On Behalf of | Oct 1, 2023 | Uncategorized |

Every paycheck that a worker in the United States earns generally has funds withheld from it to cover payroll taxes. In addition to making contributions for income taxes, workers have to contribute to the Social Security program with each check they earn. Most workers expect to claim those contributions years into the future when they are ready to retire.

However, some workers may require financial assistance long before they reach retirement age. The same contributions that fund retirement benefits also help fund the Social Security Disability Insurance (SSDI) program. SSDI benefits are a key social safety net provided for those who work for a living but whose careers are temporarily or permanently sidelined due to a debilitating medical condition.

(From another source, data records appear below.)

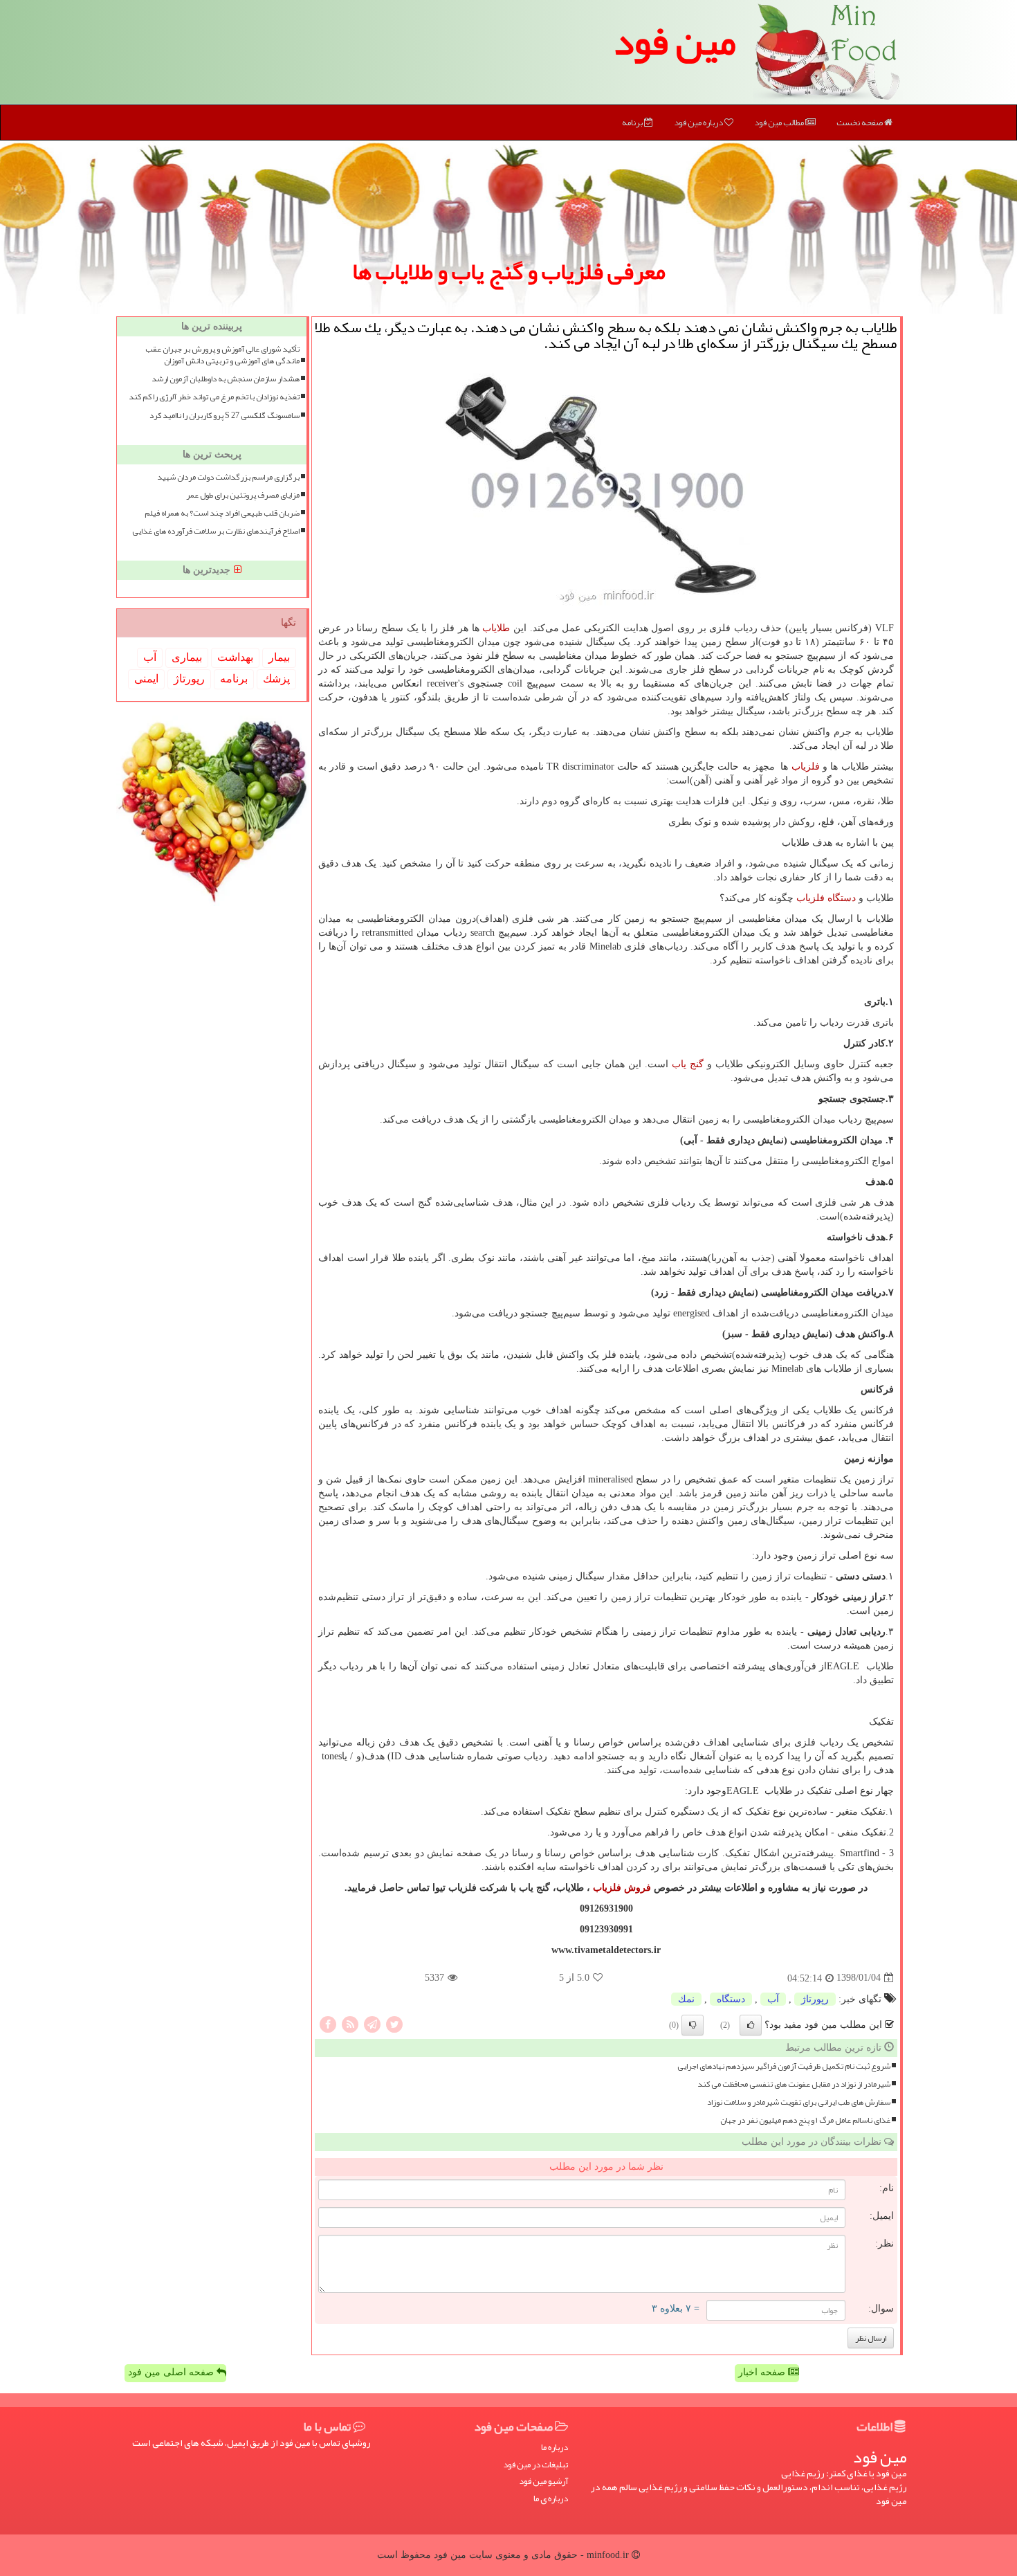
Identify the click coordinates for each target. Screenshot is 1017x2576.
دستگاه (731, 1999)
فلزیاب (805, 766)
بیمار (279, 657)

When workers who are not yet old enough to retire develop medical conditions that prevent them from working, SSDI benefits can help them pay for their basic cost of living expenses. A worker with serious health concerns potentially obtain SSDI benefits when the following criteria are med.

When one’s medical condition is particularly severe

One of the first and most important qualifications for SSDI benefit eligibility is the severity of someone’s medical condition. For most applicants, it will be necessary to prove that their health concern prevents them from pursuing any gainful employment. They will need documentation of not just a diagnosis but also of the symptoms they experience. The right medical records will help establish that someone cannot work at all because of their disabling medical condition. They will also show that someone will have the condition for at least a year or longer. Having adequate medical documentation that establishes both how severe the condition is and how long the symptoms will last will be invaluable during an SSDI benefits claim.

When one has enough credits

Someone needs to have an extensive work history to qualify for SSDI benefits in most cases. Workers in their 30s or beyond usually need at least 40 credits to qualify. Younger workers may qualify based on a sliding scale.

The Social Security Administration (SSA) will provide information to individuals about their prior contributions and therefore their likely eligibility upon request. Understanding the basic standards for SSDI applicants can help people better evaluate whether or not they may qualify for benefits in the wake of a significant diagnosis.